* _ACTION ITEM_: After locating the line with "The height and width of the screenshot is (826, 962)." in the data that follows, return it and every later line exactly, up to and including the line with "Where should I".

* _DATA SHOWN_:
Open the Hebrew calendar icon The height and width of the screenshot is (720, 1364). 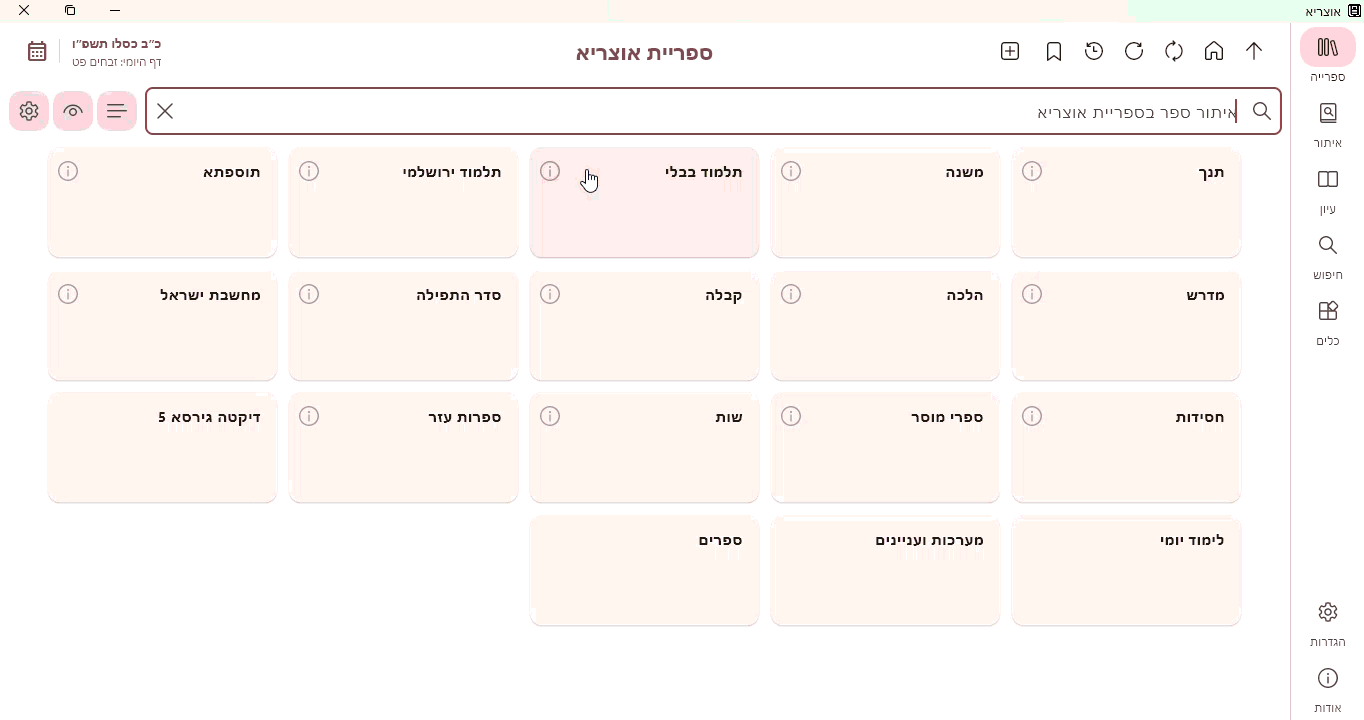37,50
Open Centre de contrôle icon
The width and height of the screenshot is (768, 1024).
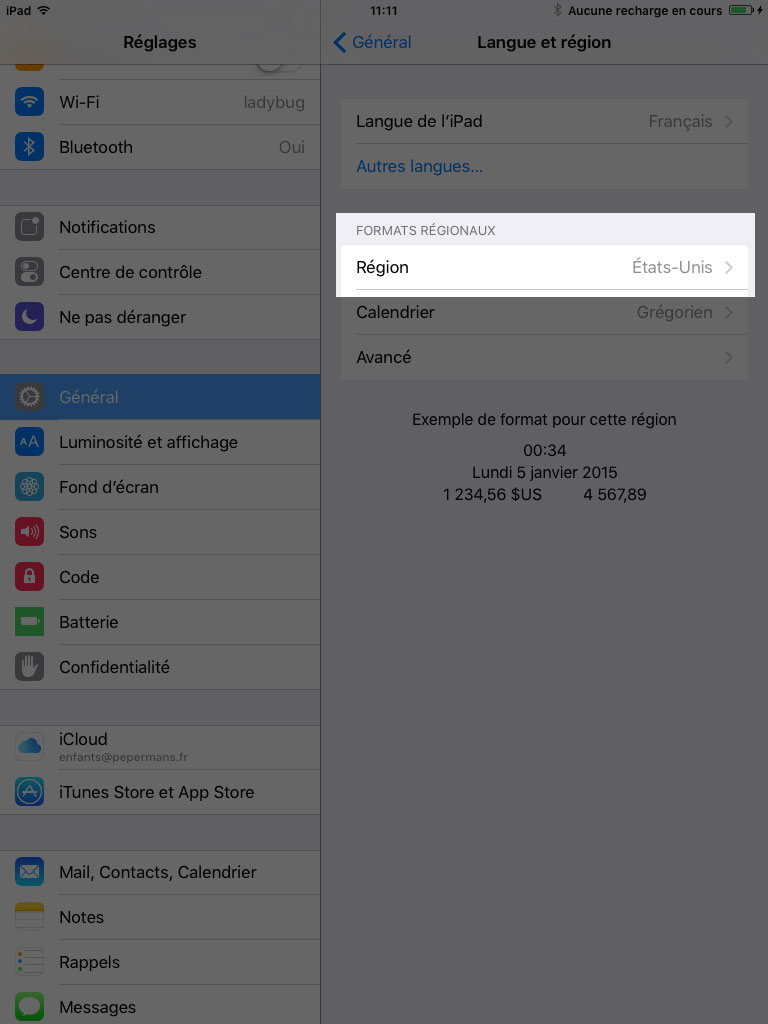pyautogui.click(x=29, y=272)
---
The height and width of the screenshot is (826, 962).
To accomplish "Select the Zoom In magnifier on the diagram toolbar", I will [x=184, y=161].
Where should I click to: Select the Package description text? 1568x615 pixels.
--
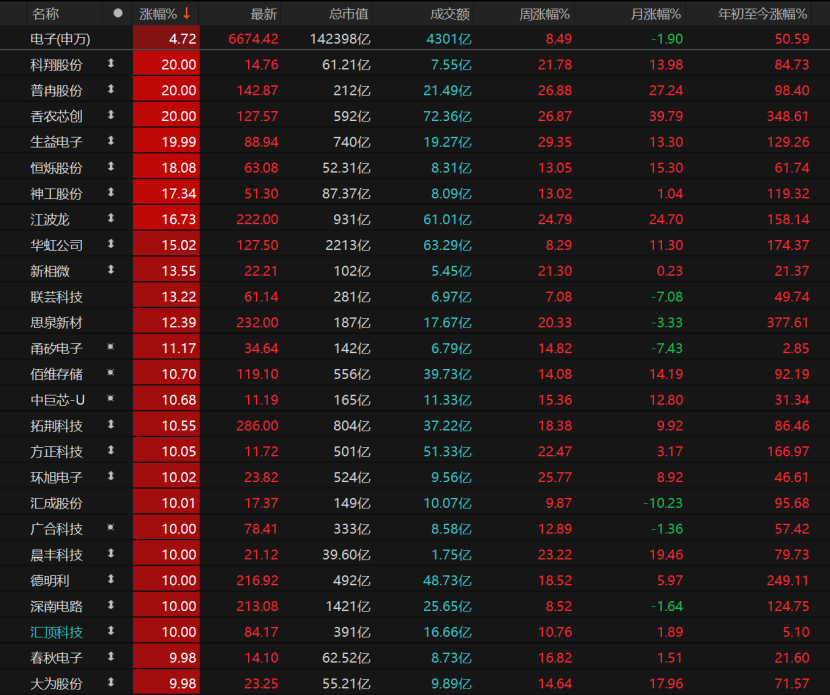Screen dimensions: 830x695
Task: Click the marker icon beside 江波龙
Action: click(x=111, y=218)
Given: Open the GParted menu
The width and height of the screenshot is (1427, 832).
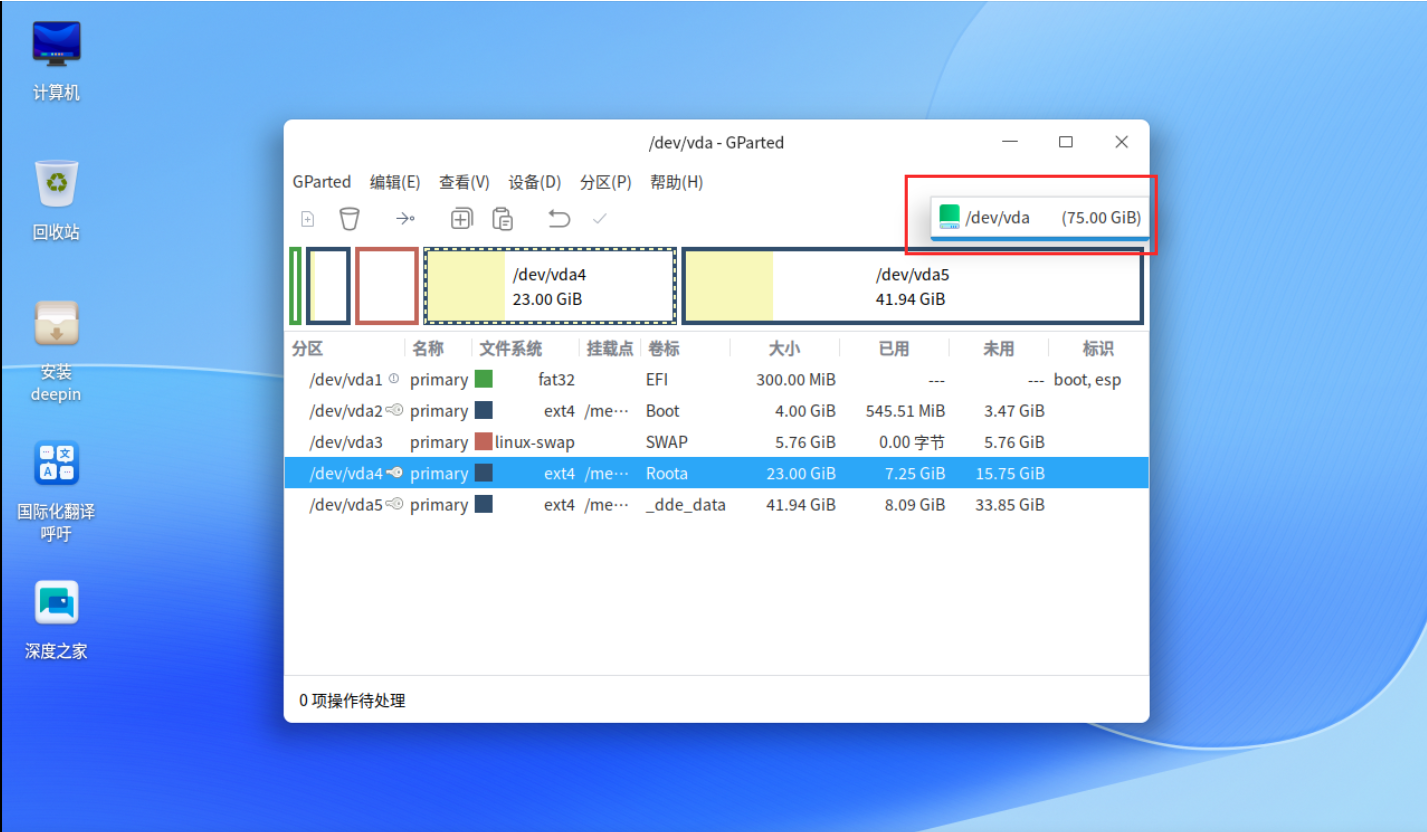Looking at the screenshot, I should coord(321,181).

* _TASK OUTPUT_:
The height and width of the screenshot is (826, 962).
To accomplish "Select the Zoom In magnifier on the diagram toolbar", I will [x=184, y=161].
Where should I click to: Select the Package description text? 1568x615 pixels.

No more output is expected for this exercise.